The ONE advantage of downconverting everything and the upconverting is it might be easier to match it all, cutting real HD with SD might be rather obvious. Particularly if you're going to convert the SD to 16:9.
We are planning to do everything with the best quality and disk space is not a problem. It is just the quality if I downconvert and then upconvert that was worrying me. I think it would be easier to line everything up together as SD as well.
So basically I should Downcovert HDV-DV
Downcovert SP to DV 4:2:2 (outsourced to post house as we do not have Beta capabilities) ($300)
Play with masks and other to get best visual quality
Master and upconvert
> But we cannot see the Beta Sp to decide what to use in the
> timeline until it is transfered to our harddrive (outsourced).
> To upconvert all that footage to HD would be too expensive
> as to transfering 1-1.5 hours after editing
Capture and use the Beta SP just as it is, then upconvert only what's in the final edit.
That's a sad thing to do. When you go from 4:2:0 to 4:1:1 you end up with 4:1:0.
With a bit of luck, you can recover some of that with a chroma smoothing tool, but it won't be the same.
If you're gonna have any text at all in the picture, it will look sucky when upconverted.
There are various possibilities depending on how you want to see the SP footage, but IMHO all of them will look best with doing the edit and post in the final HD format or at least resolution (i.e. probably not HDV).
If it was me, I'd do it with one of the Cineform codecs.
Farss' suggestion to put the Beta SP footage in a window is good.
If the window is SD res (720x486) out of a total 1920x1080 frame, the SD footage will look just as sharp as the rest.

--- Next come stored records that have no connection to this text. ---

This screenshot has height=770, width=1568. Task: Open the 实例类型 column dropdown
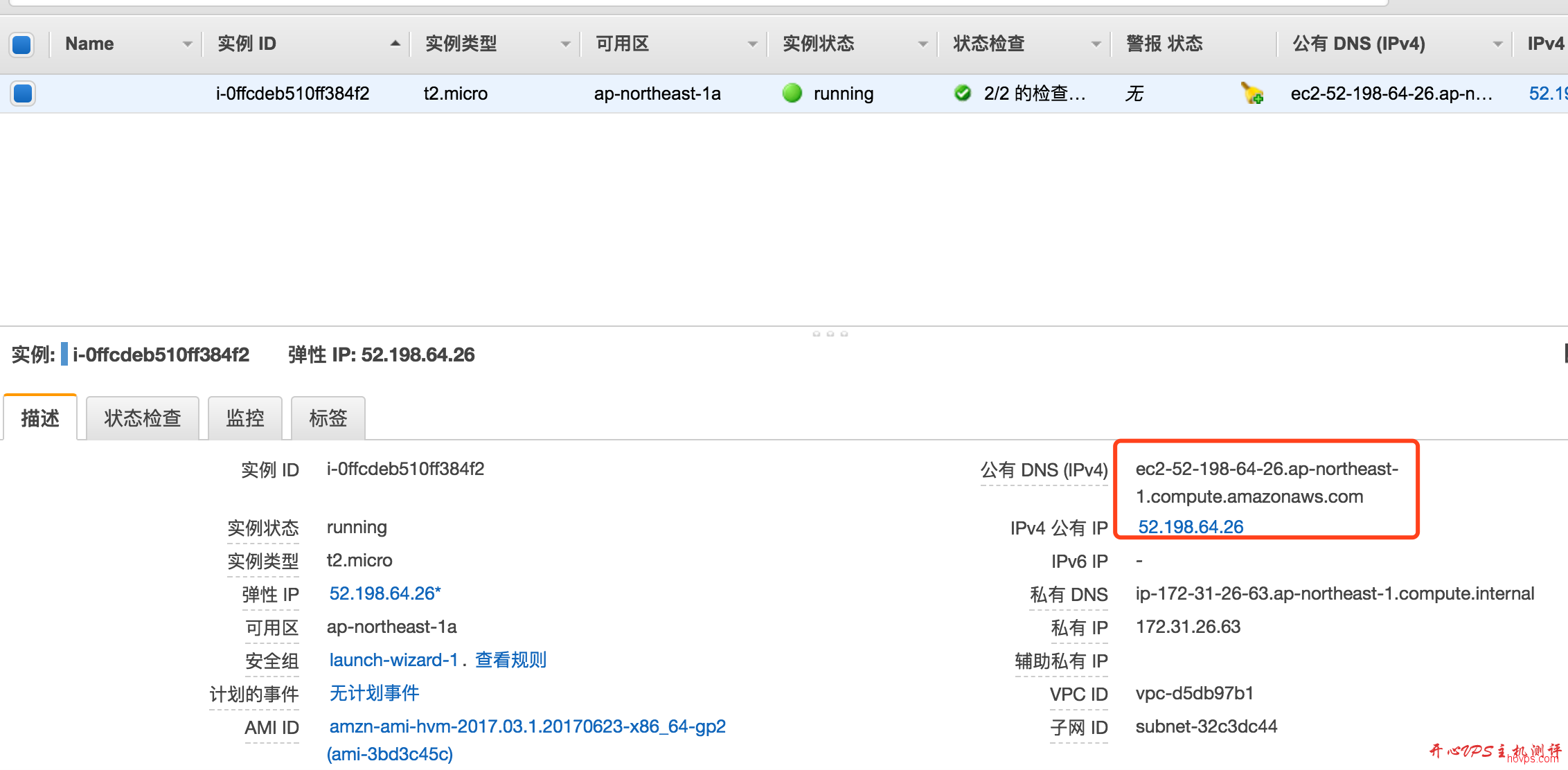566,43
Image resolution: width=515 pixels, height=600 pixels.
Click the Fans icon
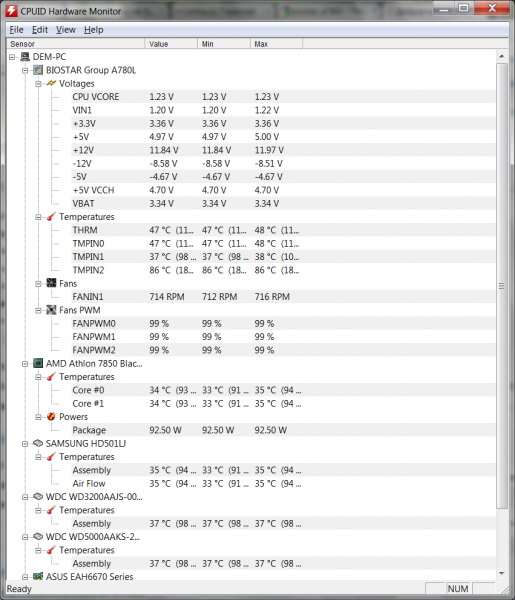point(51,283)
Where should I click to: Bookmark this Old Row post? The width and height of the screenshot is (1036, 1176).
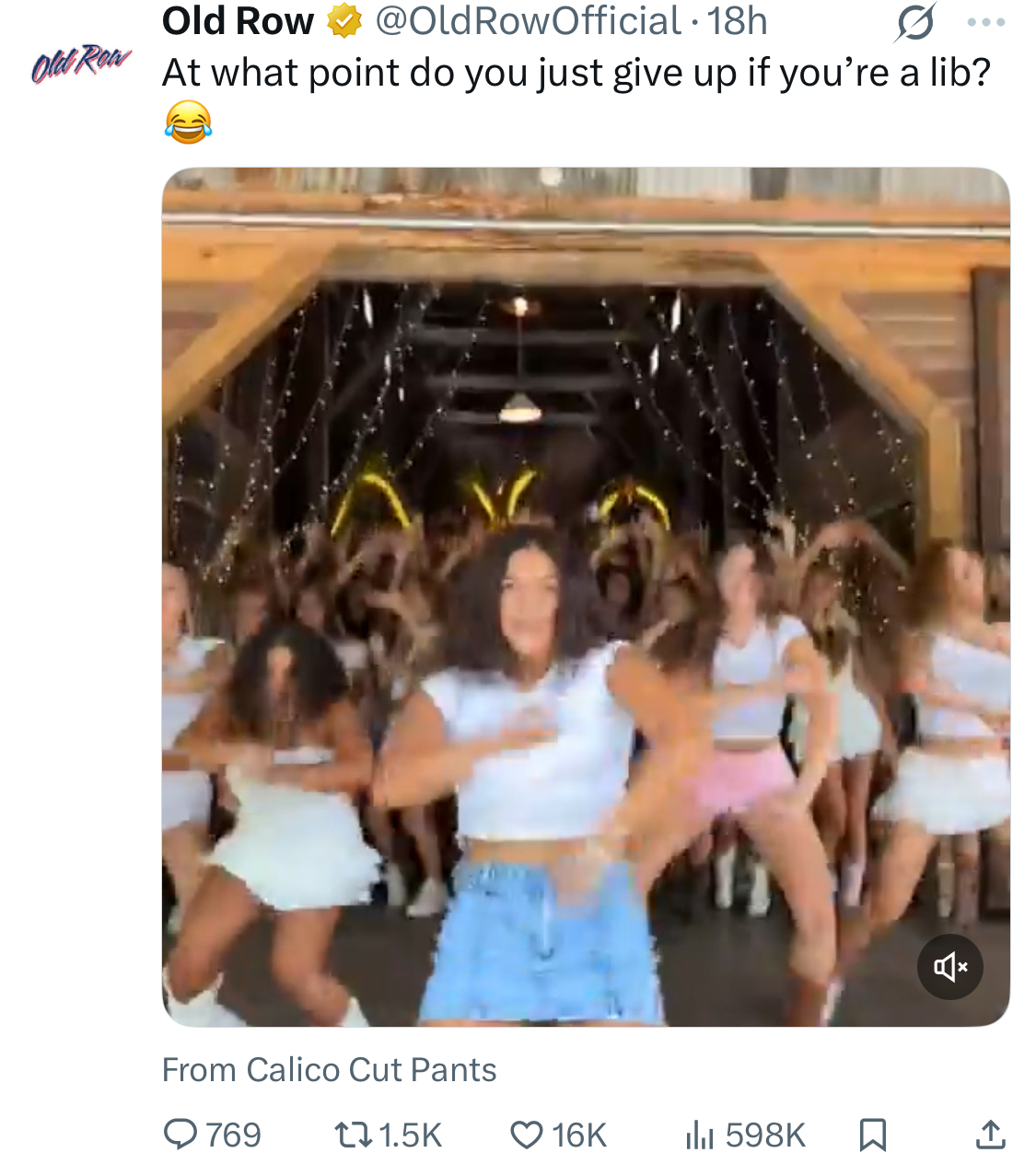tap(872, 1135)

Even if you carefully uprezz the SP footage to nearly full frame (and Beta SP can look very respectable uprezzed, if captured 4:2:2), you'll come out ahead.
For the very best result ASSUMING you are going out as true HD i.e. HDCAM and / or DVCPro HD then:
Get the SP captured to the BMD QT 4:2:2 codec, pretty well industry standard but you'll need plenty of disk space.
Using Vegas convert that to say the Cineform DI at 1080, leave it as 4:3 in a 16:9 frame.
Convert all the HDV to the same CF DI at 1080.
Do the same thing to the DV, using Vegas upscale to CF DI, if it's 16:9 great, if not leave it 4:3 as you did for the SP.
Edit etc, render out Sony YUV at 1080 or BMD QT codec at 1080. Send to post house to put to tape as HDCAM or DVCPro HD.
Do all graphics, text etc at HD res.
This will keep your external costs to a minimum.
You do need to decide what your output will be, and find a post house that can output to that format. Neither HDCAM or DVCPro HD decks are exactly cheap! HDCAM is the best but expensive but getting cheaper as it's now kind of superceded in the Sony lineup.
Needless to say given the amount of work your planning on doing, TEST EVERYTHING, TRUST NO ONE.
Make a 5 minutes segment using bits from all source, render it out and have a post house do a HD transfer, go there and look at it on a true HD monitor, by that I mean a full res broadcast monitor of at least 24". If they don't have one RUN, go find a post house that takes their work seriously.
Trust me on the imprtance of testing. The number of times I've been asked if I can help after the fact is truly scary and I'm talking productions that have blown very serious money with paid talent and months of location shooting. Having it 'in the can' is useless if nothing can open 'the can'.